Read Napoleon's Exile Online

Authors: Patrick Rambaud

Napoleon's Exile (12 page)

‘Am I an obstacle? So be it. The Duke of Bassano will read you the note that I have just written.'

Bassano took the letter held out to him by his Emperor, and deciphered his small, jerky, sloped hand, all in lower case with words joined to one another. He read in a loud voice, amid a heavy silence.

The allied powers having proclaimed the Emperor Napoleon to be the sole obstacle to the re-establishment of peace in Europe, Emperor Napoleon, true to his oath, declares that he is prepared to descend from the throne, to leave France and to leave even his life for the good of the fatherland, which is inseparable from the rights of his son, those of the Empress's regency and the maintenance of the laws of the Empire.
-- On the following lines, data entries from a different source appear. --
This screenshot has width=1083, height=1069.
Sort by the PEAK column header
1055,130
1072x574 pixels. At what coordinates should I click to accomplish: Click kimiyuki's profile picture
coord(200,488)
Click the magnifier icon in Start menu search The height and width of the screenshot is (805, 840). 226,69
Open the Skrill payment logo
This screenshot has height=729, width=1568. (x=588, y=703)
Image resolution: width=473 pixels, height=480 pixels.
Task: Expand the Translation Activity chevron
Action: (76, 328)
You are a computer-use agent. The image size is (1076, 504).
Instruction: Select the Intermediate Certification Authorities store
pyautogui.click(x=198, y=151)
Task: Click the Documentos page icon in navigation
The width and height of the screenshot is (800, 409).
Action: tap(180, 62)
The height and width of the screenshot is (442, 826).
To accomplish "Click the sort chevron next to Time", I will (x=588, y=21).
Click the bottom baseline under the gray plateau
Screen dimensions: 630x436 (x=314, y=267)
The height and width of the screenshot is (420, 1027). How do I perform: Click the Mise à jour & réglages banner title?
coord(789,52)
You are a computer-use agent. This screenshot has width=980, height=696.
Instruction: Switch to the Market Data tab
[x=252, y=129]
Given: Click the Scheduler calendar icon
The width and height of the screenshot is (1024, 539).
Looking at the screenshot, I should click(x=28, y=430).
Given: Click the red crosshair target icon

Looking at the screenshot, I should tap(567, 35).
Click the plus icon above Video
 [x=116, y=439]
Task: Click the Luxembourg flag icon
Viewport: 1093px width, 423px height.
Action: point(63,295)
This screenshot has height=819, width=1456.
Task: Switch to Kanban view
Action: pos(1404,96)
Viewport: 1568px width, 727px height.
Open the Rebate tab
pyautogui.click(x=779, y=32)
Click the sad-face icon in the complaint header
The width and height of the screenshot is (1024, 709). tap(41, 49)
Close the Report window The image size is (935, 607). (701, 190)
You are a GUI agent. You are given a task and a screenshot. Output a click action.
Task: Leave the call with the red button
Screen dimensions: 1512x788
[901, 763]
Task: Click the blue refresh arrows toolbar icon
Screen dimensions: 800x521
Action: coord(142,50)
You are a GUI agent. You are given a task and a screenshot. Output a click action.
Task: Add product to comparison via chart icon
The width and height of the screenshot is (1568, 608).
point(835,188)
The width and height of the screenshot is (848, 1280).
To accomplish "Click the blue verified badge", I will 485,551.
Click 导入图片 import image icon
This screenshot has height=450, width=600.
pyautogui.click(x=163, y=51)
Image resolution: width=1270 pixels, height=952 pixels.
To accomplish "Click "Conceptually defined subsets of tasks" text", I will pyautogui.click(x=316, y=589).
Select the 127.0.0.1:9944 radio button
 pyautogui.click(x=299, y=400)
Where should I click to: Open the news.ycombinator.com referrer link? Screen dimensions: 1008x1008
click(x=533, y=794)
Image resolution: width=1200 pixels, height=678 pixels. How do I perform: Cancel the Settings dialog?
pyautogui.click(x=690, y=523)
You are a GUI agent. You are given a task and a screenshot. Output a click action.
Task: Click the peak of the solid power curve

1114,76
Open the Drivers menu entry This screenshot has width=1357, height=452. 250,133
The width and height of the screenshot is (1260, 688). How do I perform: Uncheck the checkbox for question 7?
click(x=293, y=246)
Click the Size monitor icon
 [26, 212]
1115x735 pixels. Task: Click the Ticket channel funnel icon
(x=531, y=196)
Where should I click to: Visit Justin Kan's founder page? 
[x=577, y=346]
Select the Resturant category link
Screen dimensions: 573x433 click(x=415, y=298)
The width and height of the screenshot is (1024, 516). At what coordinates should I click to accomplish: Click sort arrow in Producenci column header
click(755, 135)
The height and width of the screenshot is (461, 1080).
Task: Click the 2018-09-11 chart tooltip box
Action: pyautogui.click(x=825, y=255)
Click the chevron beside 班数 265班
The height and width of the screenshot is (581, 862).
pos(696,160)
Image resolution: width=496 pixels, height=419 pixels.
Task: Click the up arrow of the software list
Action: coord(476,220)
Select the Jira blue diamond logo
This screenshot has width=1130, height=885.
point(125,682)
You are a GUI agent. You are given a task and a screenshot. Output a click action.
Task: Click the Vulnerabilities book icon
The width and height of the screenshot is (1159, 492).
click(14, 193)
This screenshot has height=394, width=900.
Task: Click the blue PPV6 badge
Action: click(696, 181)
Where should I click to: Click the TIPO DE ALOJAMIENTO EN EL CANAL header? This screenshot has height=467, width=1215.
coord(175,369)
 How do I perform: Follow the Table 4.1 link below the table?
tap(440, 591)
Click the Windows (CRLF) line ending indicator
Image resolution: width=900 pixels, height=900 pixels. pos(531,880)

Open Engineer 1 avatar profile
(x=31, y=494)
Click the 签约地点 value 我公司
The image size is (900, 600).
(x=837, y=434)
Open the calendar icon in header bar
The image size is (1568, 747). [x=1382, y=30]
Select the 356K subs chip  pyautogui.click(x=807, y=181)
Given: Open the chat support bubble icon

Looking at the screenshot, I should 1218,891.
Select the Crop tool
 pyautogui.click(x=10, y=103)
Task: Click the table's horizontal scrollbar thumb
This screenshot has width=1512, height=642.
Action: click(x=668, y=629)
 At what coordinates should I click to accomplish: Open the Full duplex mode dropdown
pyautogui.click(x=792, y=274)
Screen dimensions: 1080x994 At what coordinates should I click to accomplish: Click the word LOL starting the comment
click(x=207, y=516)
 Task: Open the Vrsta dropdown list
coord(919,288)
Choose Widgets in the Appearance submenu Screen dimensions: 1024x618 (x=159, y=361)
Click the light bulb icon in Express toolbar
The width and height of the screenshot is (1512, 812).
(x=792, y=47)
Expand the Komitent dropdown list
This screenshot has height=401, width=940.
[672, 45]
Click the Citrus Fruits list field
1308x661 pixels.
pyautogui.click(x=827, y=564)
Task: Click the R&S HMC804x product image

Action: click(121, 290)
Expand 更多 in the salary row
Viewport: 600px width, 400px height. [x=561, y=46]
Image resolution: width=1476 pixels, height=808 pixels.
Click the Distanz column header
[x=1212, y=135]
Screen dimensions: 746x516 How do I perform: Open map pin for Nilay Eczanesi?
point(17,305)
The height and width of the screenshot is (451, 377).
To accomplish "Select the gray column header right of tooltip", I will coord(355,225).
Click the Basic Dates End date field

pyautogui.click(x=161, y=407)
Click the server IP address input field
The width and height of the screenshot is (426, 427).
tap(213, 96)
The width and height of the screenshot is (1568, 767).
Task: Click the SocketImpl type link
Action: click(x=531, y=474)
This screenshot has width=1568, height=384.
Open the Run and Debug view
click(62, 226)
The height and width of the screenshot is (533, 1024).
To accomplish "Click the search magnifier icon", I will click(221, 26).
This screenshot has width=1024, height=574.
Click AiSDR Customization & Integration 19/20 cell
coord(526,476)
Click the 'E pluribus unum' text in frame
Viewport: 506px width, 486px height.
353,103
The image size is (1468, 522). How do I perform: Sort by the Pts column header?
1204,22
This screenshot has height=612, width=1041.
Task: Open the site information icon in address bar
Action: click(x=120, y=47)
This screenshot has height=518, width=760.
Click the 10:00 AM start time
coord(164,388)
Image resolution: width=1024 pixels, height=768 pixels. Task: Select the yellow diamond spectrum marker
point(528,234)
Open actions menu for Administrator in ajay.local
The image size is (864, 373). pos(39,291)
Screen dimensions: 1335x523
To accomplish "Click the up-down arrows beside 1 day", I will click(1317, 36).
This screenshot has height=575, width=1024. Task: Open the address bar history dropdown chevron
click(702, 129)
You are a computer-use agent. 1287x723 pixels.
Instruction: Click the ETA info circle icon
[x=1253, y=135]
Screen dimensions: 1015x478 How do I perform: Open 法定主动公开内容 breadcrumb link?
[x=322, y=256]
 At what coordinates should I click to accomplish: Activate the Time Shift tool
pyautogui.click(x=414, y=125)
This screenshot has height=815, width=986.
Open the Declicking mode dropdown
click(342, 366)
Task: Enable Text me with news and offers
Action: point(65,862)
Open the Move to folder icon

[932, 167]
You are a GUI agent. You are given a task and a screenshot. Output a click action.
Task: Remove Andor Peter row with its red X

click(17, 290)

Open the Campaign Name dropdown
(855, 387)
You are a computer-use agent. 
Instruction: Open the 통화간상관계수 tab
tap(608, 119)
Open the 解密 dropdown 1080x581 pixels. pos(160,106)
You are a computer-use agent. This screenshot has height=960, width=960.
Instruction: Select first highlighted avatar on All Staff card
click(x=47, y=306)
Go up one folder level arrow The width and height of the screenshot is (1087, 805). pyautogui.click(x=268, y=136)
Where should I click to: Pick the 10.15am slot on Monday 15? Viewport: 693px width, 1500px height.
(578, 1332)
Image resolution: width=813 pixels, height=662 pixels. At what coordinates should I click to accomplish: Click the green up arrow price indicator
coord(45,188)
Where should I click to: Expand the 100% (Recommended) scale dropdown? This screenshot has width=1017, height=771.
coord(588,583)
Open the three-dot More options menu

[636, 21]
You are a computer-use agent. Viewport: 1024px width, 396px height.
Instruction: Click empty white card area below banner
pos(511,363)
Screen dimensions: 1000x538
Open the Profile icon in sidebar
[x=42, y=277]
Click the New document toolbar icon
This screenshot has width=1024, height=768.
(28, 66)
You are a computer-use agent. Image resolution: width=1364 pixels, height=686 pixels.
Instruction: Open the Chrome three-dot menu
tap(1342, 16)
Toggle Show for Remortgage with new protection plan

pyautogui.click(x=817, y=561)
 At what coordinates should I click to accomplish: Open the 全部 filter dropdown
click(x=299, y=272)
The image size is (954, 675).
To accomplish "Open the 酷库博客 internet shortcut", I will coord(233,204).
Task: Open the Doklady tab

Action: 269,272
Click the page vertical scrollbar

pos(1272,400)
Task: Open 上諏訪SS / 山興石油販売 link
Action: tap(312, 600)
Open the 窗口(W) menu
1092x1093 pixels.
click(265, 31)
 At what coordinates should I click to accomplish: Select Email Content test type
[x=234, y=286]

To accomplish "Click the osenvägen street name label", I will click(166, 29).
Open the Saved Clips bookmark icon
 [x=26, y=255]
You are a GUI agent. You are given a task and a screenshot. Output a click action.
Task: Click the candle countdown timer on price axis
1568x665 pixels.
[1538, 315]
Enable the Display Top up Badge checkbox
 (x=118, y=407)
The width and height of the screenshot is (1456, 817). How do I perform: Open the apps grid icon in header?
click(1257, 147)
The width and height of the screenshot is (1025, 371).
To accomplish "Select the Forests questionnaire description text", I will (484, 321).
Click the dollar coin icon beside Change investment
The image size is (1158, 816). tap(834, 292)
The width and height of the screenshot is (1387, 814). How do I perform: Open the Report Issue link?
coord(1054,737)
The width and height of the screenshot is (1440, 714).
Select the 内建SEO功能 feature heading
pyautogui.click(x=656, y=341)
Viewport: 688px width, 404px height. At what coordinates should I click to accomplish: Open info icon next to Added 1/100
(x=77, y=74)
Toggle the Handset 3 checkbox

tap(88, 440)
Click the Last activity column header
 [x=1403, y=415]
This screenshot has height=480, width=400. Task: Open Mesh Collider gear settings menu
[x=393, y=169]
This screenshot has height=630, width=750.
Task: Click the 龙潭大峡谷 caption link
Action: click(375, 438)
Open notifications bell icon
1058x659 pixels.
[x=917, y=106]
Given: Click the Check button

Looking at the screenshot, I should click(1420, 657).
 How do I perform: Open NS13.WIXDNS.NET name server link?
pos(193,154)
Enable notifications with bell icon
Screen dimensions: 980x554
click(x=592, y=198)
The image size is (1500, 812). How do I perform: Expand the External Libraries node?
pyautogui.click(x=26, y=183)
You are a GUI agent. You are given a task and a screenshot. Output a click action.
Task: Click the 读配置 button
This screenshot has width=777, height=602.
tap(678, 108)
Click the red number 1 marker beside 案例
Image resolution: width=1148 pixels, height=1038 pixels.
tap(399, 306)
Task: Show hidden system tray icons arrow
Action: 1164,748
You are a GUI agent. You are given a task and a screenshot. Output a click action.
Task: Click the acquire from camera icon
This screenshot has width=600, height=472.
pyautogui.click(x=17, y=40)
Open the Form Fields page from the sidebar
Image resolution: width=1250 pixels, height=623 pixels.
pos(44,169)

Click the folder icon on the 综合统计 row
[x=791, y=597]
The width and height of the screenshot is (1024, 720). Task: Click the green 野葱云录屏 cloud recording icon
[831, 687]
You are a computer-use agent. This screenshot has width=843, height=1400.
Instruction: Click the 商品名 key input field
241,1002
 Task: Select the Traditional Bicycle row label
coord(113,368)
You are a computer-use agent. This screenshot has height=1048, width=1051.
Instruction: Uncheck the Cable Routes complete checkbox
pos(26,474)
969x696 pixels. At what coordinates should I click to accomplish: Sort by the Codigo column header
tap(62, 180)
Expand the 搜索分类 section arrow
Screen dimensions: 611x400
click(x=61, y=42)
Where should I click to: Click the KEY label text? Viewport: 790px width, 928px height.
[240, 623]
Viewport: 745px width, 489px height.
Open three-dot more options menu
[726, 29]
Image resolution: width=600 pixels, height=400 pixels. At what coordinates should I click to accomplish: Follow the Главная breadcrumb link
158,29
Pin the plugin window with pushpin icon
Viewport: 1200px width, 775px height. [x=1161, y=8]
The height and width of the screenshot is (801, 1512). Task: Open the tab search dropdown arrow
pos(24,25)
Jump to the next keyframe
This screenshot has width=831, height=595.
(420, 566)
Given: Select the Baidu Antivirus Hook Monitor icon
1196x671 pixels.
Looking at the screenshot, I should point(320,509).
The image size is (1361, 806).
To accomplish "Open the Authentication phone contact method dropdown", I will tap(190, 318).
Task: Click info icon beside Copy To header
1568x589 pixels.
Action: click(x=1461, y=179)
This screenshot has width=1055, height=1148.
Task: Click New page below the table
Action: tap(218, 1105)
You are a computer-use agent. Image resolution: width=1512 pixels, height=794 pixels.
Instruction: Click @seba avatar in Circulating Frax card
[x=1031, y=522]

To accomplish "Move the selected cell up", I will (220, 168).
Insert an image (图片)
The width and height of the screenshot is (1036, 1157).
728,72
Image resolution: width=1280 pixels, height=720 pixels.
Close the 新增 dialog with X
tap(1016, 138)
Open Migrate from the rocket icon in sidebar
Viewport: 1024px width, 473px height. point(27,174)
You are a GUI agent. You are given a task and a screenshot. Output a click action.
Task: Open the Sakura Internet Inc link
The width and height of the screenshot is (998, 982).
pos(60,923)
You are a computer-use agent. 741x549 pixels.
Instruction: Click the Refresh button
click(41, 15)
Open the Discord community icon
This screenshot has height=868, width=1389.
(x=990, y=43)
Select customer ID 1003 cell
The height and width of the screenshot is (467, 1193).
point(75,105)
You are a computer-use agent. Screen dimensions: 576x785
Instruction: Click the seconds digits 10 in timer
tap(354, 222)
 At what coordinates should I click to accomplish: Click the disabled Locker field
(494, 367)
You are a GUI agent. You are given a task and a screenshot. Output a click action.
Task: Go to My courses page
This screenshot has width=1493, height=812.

The marshals were dumbfounded. They surrounded Napoleon, clutched his arms, kissed his hands. The Emperor looked at them with a certain disdain, but they didn't notice.

*

That accursed day was not over. Octave was sitting on a green taffeta love-seat, head on his folded arms, fighting fatigue, forcing himself to be vigilant. On the other side of the partition he heard the Emperor pacing around his study, ceaselessly, like an animal in its cage. Octave thought of the following day's reply. It seemed inevitable, even with battalions reduced by death and desertion, and soldiers many of whom seemed very young, but who had seen active service in the plains of Champagne; their rage stood in for experience. Waiting for Napoleon to head for bed, to brood over the imminent battle, Octave would then go into the study and put everything away, and sweep up the coarsecut snuff that His Majesty scattered around the place.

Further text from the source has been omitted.